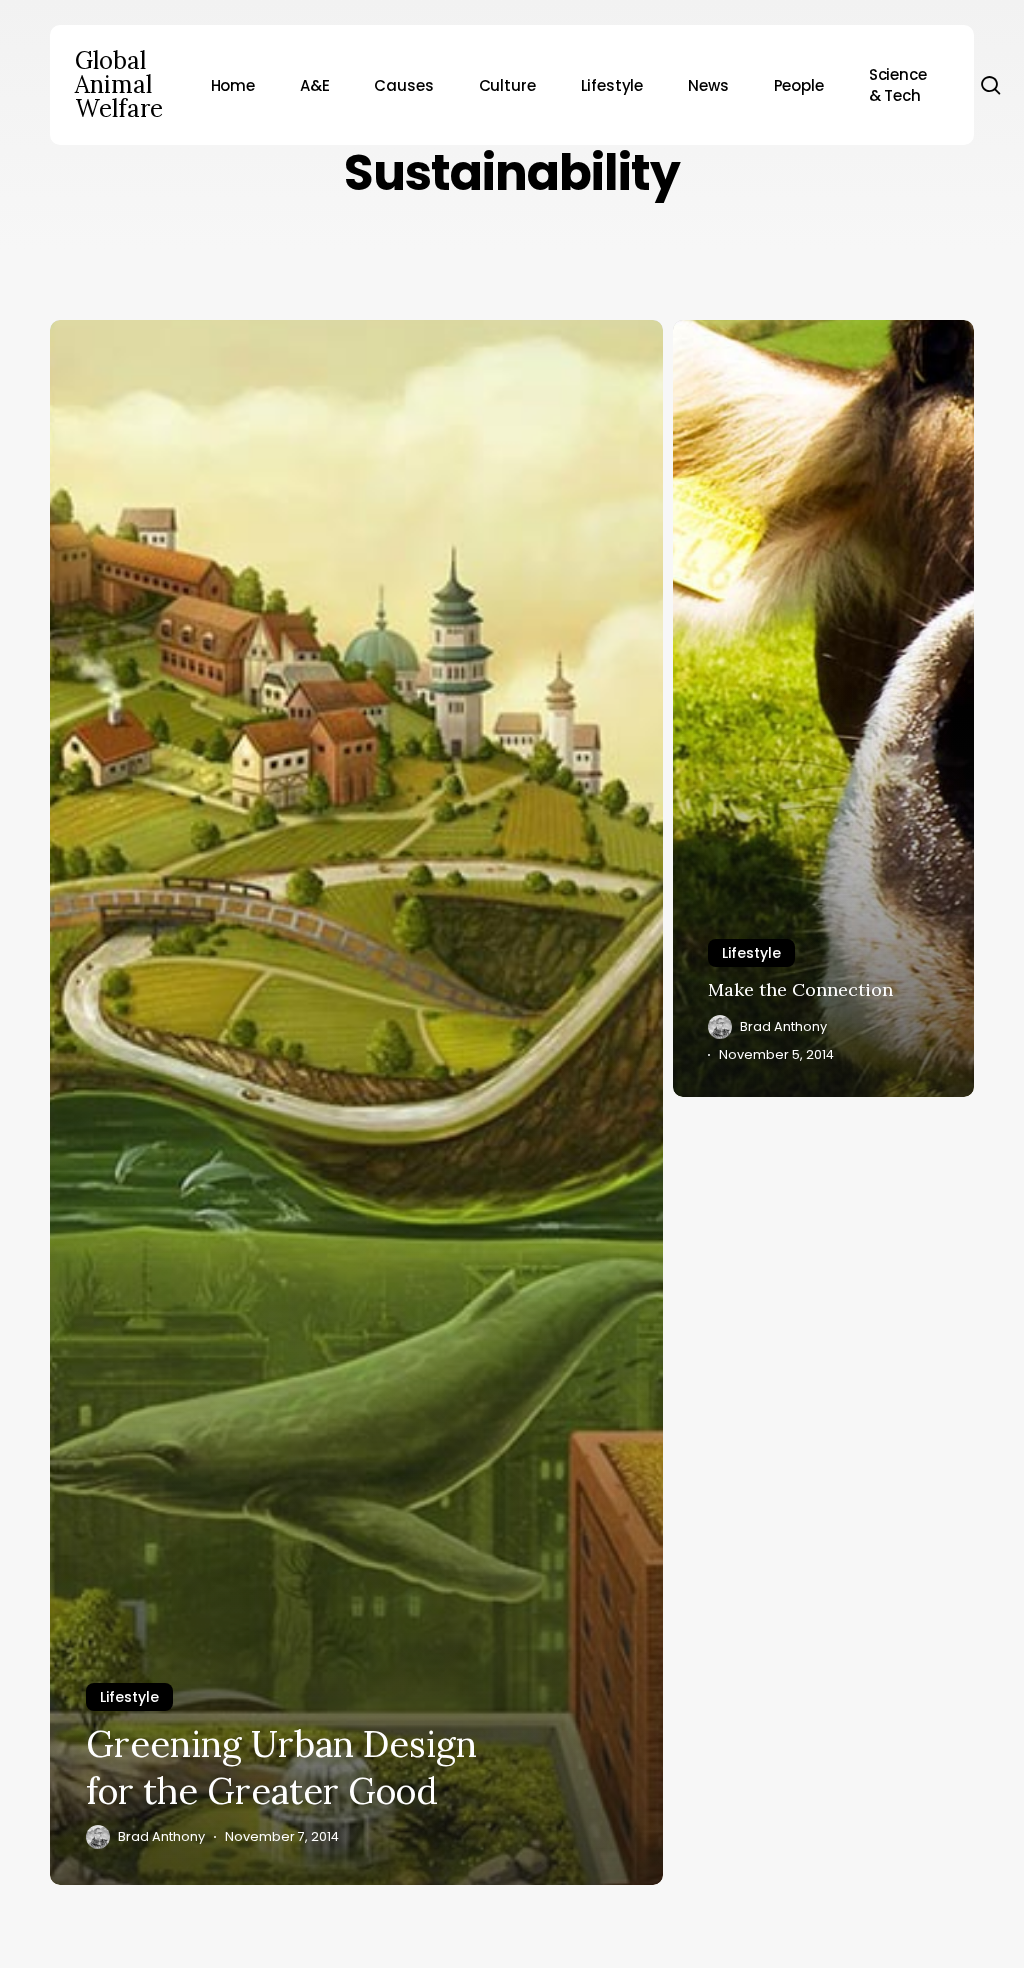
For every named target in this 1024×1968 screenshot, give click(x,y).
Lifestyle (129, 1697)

-.-.-

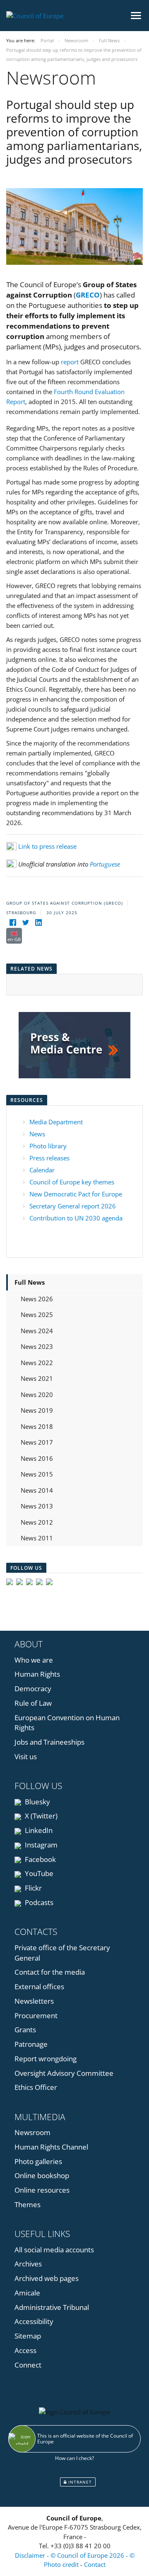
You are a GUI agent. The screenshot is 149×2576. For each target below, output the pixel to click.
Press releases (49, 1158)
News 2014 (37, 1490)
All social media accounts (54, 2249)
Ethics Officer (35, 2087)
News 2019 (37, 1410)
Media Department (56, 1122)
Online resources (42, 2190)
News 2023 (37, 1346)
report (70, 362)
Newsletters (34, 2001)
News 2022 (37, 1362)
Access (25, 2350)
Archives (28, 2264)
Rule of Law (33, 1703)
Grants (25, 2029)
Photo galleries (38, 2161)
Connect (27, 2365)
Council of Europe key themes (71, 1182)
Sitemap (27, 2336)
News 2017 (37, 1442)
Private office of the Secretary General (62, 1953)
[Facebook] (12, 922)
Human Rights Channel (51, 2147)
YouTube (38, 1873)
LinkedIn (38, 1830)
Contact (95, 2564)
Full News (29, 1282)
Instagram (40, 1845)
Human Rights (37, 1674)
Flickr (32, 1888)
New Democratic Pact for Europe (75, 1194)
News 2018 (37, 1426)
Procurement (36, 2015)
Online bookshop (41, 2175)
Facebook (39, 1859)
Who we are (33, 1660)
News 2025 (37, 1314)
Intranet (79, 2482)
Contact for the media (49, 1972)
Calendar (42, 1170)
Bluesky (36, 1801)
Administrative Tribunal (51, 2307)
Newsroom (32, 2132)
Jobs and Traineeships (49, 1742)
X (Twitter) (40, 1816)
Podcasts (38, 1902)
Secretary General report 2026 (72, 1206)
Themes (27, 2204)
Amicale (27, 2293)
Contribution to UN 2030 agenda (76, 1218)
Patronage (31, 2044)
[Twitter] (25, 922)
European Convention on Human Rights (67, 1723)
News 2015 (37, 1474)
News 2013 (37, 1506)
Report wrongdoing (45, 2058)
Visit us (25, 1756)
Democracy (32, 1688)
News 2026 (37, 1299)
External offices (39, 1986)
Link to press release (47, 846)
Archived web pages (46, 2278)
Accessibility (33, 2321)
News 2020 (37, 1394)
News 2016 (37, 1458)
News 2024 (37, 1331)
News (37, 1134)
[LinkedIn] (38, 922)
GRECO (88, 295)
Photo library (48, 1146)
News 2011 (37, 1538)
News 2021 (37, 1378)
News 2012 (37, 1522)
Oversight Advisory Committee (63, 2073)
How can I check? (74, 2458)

-.-.-

— Work to be completed —
Starting at the line that has "Online resources (42, 2190)" and ending at the line that has "Connect (27, 2365)", please write out the lines above exactly, leaving out all others.

— Result of the exercise —
Online resources (42, 2190)
News 2023 (37, 1346)
report (70, 362)
Newsletters (34, 2001)
News 2022 (37, 1362)
Access (25, 2350)
Archives (28, 2264)
Rule of Law (33, 1703)
Grants (25, 2029)
Photo galleries (38, 2161)
Connect (27, 2365)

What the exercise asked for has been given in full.